Kinder Morgan’s Chief Executive, Steven Kean, said yesterday: “it’s become clear this particular investment may be untenable for a private party to undertake. The events of the last 10 days have confirmed those views”.
Now this may be political manoeuvring by Kinder Morgan to increase pressure on Trudeau to pile in Government cash or strong-arm the British Columbian Government to buckle and allow the pipeline, that would triple the export of dirty tar sands from the coast to Alberta, to be completed.
But it looks like the bottom line for Trudeau is that he can amass as much cash as he wants for investors stupid or naive enough to invest in something that could quickly become a stranded asset, but if BC stands firm then the pipeline expansion may never be built.
Indeed, in a telling sign, Steven Kean had to “dodge” a question about whether financial support from the Federal Government would ensure that the pipeline was built. “Most of the investment is in British Columbia, where the government is in opposition to the project … That is an issue that, in our view, needs to be resolved,” he said.
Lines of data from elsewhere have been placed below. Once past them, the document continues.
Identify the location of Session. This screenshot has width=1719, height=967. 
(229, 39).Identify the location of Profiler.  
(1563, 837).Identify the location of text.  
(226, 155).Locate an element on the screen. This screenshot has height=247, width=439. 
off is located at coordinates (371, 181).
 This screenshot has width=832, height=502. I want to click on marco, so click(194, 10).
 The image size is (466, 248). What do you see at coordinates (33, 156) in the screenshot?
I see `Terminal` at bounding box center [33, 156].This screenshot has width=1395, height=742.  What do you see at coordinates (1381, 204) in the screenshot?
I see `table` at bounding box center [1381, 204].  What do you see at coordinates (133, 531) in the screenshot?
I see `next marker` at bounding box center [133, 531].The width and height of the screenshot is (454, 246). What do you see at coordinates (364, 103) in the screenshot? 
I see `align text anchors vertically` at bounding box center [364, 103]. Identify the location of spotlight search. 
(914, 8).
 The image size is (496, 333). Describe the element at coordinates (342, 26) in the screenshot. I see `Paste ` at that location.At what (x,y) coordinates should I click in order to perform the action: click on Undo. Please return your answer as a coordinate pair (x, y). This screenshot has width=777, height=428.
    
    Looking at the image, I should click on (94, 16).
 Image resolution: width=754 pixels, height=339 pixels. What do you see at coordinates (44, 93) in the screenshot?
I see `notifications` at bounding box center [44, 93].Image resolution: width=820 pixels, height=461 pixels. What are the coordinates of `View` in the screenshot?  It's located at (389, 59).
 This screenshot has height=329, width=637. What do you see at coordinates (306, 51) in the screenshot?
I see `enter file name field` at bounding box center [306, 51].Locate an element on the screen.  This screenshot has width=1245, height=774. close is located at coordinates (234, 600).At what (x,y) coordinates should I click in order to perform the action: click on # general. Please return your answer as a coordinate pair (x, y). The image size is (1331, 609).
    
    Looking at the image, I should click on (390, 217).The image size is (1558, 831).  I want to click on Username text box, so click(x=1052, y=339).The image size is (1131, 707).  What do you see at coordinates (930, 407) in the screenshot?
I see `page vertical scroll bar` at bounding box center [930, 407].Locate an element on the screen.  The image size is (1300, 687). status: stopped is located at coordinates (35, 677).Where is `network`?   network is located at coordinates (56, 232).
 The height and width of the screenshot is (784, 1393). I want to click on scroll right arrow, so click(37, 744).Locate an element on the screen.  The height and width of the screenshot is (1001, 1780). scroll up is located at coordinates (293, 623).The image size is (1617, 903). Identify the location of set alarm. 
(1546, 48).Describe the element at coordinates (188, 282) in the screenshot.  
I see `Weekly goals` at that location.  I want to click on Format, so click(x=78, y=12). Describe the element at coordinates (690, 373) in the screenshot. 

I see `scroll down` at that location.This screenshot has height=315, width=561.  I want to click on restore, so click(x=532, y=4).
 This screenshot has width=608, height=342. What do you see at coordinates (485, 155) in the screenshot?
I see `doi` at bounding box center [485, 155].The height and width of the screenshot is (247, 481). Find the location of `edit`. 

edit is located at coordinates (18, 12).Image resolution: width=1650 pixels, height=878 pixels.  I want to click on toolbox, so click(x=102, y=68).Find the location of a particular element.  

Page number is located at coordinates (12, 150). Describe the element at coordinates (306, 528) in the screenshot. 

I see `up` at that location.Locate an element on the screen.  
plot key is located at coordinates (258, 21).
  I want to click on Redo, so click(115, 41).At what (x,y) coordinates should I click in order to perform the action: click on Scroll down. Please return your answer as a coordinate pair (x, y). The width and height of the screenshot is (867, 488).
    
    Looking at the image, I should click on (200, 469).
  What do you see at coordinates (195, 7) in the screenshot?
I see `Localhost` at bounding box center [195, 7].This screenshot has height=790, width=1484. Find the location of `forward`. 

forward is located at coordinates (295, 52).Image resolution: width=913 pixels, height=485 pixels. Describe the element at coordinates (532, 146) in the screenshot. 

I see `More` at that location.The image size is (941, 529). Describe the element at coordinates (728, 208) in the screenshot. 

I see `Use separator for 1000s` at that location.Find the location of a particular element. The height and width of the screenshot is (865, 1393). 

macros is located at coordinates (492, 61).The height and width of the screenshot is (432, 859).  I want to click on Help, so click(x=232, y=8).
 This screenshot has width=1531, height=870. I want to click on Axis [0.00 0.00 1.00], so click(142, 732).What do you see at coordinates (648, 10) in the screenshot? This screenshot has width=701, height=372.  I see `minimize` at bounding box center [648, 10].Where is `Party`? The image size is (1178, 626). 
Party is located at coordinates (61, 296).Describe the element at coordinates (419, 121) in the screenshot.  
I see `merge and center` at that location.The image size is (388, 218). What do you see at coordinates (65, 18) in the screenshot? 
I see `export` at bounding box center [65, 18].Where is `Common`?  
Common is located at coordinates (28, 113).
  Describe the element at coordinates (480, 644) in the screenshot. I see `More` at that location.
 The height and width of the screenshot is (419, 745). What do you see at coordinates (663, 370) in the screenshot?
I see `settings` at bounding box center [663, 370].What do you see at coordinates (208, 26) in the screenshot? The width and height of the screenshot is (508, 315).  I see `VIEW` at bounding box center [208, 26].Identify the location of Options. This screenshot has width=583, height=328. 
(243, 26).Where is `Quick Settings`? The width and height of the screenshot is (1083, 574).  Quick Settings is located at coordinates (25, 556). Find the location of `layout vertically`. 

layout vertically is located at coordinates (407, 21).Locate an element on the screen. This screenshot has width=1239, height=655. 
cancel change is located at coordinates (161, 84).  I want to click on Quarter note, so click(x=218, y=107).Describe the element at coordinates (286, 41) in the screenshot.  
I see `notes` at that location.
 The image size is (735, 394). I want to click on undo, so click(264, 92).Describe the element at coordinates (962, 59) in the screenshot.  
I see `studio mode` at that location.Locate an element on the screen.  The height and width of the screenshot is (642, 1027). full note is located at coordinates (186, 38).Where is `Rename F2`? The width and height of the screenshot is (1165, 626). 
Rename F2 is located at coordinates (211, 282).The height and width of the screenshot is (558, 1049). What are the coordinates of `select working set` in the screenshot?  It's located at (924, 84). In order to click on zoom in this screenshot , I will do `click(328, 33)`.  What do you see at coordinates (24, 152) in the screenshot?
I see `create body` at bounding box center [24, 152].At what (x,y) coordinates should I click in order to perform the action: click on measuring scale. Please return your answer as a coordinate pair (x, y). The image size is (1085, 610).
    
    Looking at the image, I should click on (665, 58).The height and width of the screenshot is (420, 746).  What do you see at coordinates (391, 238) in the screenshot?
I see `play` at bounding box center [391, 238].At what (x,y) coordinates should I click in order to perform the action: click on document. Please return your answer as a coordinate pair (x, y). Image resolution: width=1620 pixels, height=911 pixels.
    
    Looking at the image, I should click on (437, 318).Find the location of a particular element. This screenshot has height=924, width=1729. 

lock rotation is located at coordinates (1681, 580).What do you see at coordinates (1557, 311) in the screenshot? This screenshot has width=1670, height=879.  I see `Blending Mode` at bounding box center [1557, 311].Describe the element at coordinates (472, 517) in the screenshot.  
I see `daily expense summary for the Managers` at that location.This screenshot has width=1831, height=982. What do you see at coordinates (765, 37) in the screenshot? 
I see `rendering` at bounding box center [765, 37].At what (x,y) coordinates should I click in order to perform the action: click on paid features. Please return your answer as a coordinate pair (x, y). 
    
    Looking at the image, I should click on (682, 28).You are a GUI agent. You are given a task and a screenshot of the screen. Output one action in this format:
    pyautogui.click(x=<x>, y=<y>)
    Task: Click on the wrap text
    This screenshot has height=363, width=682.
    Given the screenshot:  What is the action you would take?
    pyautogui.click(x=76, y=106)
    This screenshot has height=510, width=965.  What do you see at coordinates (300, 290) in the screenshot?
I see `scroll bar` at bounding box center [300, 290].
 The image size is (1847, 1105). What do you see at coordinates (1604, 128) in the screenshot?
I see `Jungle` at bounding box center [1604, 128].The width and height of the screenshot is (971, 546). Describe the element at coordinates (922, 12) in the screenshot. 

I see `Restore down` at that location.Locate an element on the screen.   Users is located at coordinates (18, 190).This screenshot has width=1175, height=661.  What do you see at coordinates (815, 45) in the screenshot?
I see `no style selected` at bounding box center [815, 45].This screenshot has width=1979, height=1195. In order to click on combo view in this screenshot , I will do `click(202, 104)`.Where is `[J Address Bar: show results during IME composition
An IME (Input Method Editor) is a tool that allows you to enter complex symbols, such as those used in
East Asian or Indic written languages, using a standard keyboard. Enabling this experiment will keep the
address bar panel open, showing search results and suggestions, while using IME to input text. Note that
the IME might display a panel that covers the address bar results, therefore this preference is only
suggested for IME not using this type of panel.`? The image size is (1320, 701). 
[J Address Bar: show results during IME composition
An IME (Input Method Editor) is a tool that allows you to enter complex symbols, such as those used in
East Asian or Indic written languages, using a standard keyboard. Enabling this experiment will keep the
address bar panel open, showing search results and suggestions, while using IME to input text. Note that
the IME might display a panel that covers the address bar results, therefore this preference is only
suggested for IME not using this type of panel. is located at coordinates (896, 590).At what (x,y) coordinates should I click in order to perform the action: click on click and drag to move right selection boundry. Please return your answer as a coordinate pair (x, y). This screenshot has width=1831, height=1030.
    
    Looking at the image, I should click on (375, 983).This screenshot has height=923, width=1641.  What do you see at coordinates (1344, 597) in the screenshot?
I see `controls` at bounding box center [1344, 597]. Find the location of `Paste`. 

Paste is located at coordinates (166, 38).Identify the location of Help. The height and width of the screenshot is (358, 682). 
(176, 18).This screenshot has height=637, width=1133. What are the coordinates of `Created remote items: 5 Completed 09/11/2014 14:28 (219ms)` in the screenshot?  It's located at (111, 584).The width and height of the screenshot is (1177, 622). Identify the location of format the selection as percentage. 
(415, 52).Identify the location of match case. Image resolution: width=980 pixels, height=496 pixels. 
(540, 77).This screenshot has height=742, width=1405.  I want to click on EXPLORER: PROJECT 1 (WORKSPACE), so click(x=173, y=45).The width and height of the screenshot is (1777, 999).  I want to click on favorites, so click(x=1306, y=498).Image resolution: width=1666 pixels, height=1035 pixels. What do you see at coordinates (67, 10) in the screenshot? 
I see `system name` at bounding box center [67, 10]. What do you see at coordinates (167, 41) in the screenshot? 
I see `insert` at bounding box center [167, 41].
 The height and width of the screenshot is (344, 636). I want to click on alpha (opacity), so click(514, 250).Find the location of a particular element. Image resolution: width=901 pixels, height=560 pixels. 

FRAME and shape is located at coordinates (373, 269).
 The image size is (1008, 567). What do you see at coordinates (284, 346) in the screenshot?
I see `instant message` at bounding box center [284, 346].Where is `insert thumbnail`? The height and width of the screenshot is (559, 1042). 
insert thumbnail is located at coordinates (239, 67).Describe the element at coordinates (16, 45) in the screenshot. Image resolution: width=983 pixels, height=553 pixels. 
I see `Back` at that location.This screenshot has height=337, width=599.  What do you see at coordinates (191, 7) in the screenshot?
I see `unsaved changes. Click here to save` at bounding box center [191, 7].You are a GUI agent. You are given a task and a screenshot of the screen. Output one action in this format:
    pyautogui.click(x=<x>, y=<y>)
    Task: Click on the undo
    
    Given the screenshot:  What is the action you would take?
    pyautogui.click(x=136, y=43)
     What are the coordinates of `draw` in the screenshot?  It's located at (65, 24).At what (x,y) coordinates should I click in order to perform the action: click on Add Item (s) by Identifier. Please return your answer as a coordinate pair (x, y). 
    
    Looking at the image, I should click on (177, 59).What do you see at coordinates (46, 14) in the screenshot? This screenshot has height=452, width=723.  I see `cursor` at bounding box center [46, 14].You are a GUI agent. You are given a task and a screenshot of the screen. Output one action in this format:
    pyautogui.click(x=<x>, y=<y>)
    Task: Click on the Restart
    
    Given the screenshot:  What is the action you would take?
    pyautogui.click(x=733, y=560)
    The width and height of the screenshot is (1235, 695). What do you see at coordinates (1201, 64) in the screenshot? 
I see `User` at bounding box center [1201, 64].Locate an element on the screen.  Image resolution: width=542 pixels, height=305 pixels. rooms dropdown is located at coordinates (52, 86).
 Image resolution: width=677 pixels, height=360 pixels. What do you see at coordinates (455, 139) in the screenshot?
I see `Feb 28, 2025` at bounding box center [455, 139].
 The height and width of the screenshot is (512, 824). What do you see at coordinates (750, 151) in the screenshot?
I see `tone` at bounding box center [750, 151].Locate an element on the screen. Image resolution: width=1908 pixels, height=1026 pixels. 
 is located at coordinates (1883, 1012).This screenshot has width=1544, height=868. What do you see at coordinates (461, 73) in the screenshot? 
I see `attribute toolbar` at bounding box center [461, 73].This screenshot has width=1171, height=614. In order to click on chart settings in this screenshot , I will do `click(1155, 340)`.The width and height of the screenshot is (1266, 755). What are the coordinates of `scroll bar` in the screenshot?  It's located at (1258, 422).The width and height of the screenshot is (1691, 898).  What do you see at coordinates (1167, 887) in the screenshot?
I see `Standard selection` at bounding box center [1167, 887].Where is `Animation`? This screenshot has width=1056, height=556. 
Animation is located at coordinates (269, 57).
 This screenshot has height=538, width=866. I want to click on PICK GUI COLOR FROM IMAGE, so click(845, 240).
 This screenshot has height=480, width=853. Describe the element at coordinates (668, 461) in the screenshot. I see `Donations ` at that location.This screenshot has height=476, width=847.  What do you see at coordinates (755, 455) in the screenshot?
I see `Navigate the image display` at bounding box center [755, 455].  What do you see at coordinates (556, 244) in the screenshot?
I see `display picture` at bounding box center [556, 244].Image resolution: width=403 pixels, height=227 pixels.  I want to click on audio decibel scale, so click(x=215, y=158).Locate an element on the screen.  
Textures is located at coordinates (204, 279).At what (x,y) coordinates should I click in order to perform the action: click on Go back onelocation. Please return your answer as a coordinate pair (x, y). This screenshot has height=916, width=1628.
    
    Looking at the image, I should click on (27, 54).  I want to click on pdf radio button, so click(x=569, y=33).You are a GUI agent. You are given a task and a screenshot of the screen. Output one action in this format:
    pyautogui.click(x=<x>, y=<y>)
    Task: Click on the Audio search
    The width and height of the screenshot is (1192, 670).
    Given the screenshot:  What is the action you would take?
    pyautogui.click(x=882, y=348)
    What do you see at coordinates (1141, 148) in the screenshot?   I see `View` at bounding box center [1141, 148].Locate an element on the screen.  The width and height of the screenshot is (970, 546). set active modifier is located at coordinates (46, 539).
So the more the BC Government files law-suits, the longer the public protests against the pipeline continue, the reality is the less likely that the pipeline will ever be built. And the BC government is pledging to keep the heat on by saying it will file a legal challenge by the end of the month to determine whether it has the legal jurisdiction to stop’s Kinder Morgan modern-day fossil fuel folly.
BC Premier, John Horgan said about the legal challenge “If we’re going to be transporting potentially hazardous materials through British Columbia, I think British Columbians want to have the ability to defend themselves. Our expectation is the reference question will clarify jurisdiction. We believe we have jurisdiction to protect the interest of British Columbians. Our neighbouring province disagrees with that. Our federal government disagrees with that.”
To this end, the BC Attorney General will send a question about the province’s powers to limit oil from the pipeline to the B.C. Court of Appeal before the end of the month.
Yesterday, the Attorney General, David Eby added: “When we file in court, we also have to give notice to the federal government. They will have an opportunity to file an appearance, as will other provinces, and we expect that they will be interested in doing that. Once that happens the court will be setting dates for hearings.”
Eby continued: “It’s up to the court when the matter is heard and how long it takes for them to determine the question. I think everyone understands … about having an answer to this as soon as possible.”
But that date may be long after the May 31 deadline set by Kinder Morgan to cancel the pipeline unless it receives assurances against ongoing delays, protests and BC’s political opposition.